La moda de la Restauración le resultaba más adecuada que la de la República; a diferencia de los cuellos puritanos, los pañuelos le permitían ocultar cómodamente la ausencia de nuez de Adán. Cuando volvió a mirar por la ventana, se imaginó al capitán Atkinson con el cuello desnudo frente a la horca y no se le escapó lo absurdo de su situación: había sido condenado por traición a un rey, cuyo padre había muerto en la horca condenado, a su vez, por traición a su pueblo. Las promesas que el futuro Charles II había hecho en el exilio —empobrecido, privado de palacios y privilegios—, en particular, las relacionadas con la libertad religiosa, no se habían materializado con la restauración de la monarquía y algunos, en el norte, habían decidido organizarse en contra de la Corona; al parecer, el capitán Atkinson se contaba entre ellos.
—¿Enciendo la chimenea para quitarle las arrugas? —le preguntó la asistenta al mayordomo. Había probado a extender la toga en la silla que tenía brazos, pero yardas de tela escarlata caían formando pliegues hasta el suelo.
—La sujetaremos a las cortinas de la cama —dijo él, y le dirigió una mirada de soslayo al sargento Edgerton. ¿Se impacientaría el señor con esos detalles domésticos?
Elizabeth los dejó hacer.
Una regresó con alfileres, el otro con un escabel.
Los oyó murmurar a su espalda. La gente, ante su vista, seguía llegando al palacio.

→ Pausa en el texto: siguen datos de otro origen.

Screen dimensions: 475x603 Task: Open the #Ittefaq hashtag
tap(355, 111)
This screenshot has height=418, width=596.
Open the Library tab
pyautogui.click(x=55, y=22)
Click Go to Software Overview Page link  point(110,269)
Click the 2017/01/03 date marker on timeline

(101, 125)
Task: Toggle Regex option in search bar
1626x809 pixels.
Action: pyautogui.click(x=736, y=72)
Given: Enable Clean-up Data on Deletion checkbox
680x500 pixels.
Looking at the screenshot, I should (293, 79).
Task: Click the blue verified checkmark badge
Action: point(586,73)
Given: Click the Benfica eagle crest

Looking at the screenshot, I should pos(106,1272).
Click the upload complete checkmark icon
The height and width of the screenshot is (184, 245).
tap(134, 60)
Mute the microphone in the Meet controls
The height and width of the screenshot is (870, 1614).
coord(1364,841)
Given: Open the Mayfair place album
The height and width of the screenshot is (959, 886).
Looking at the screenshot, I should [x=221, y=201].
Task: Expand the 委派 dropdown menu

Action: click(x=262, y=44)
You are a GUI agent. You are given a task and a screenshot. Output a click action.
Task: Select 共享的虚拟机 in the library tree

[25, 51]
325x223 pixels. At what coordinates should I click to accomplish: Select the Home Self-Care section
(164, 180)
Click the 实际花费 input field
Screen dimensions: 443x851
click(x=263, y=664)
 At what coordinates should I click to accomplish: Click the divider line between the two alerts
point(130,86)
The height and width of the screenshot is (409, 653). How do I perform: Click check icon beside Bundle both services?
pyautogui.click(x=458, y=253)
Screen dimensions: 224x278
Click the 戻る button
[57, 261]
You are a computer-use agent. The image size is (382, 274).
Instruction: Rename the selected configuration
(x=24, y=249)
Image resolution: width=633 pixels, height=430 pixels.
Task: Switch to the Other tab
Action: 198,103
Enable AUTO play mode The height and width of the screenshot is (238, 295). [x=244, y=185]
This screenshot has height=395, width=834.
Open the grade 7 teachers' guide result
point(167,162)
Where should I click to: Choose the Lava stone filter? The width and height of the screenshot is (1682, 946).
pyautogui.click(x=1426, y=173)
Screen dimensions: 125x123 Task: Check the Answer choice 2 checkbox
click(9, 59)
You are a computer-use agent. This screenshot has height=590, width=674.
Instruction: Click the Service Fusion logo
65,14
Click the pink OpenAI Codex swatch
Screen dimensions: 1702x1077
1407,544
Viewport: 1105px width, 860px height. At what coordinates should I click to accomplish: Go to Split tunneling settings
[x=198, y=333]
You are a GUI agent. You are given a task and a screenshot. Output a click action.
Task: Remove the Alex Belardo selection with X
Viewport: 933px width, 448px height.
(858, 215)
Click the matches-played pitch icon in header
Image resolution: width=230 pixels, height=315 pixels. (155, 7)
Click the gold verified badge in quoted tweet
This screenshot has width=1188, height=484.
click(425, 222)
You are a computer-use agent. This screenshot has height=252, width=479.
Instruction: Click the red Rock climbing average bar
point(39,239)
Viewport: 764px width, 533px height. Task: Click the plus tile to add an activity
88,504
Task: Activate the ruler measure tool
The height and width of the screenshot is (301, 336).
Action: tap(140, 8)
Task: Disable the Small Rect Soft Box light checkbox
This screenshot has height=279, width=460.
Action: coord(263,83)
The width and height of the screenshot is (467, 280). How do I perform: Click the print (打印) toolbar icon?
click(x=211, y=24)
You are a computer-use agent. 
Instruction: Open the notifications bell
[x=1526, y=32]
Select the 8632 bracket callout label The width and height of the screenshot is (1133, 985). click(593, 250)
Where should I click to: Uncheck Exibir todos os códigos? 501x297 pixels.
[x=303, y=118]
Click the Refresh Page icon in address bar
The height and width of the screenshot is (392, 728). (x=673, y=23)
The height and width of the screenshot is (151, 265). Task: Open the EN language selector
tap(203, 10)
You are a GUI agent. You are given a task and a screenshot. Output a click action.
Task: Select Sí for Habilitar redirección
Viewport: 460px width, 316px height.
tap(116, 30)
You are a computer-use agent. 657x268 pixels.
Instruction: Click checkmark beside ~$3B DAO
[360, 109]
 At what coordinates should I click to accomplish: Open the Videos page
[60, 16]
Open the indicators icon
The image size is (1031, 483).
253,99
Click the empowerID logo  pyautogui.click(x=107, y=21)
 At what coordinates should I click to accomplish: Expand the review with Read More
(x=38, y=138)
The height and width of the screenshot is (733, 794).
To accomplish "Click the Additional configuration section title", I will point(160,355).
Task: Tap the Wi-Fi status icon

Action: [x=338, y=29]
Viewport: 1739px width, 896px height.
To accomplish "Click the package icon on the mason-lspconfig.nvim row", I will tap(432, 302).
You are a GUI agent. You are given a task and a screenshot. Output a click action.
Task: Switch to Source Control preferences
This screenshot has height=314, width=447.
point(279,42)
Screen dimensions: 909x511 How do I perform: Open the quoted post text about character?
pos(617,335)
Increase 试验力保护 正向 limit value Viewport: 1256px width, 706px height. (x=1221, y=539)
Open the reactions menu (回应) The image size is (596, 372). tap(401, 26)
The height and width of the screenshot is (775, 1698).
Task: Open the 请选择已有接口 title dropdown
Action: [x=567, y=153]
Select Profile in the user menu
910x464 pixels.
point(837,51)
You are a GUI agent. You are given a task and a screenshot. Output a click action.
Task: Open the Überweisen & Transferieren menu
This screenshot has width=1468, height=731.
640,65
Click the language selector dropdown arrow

¿Se le estaría haciendo tarde? Había pensado en fumarse unas pipas antes de bajar para mantener el nivel de ronquera con el que disimulaba el timbre femenino de su voz. Se giró en busca de la bolsa de tabaco, que tenía en el baúl, y vio el efecto que la toga, expuesta en toda su extensión, les había causado: ambos permanecían inclinados hacia adelante con el cuerpo algo encogido, abrumados tal vez por el poder de vida o muerte que representaba. Los cuellos hundidos, entre los hombros tensos, hablaban más de miedo que de confianza, más de temor reverencial que de respeto. ¿Y quién podría convencerlos de lo contrario cuando el gobierno usaba su autoridad en beneficio de sí mismo? En Windsor, donde se habían encontrado, el juez par le había transmitido las directrices reales para ese circuito, porque los jueces de los assizes respondían a la voluntad de Charles II. Se trataba, en esta ocasión, de condenar con dureza a todos aquellos que no se plegaran a los dictados de la Iglesia oficial. A la hora de juzgarlos, en consecuencia, debían abstenerse de aplicarles cualquier atenuante. Las rebeliones del norte habían alentado las persecuciones contra los «disidentes» religiosos —presbiterianos, bautistas, independientes, cuáqueros…—, quienes, con su insistencia en decidir por sí mismos, levantaban toda clase de sospechas.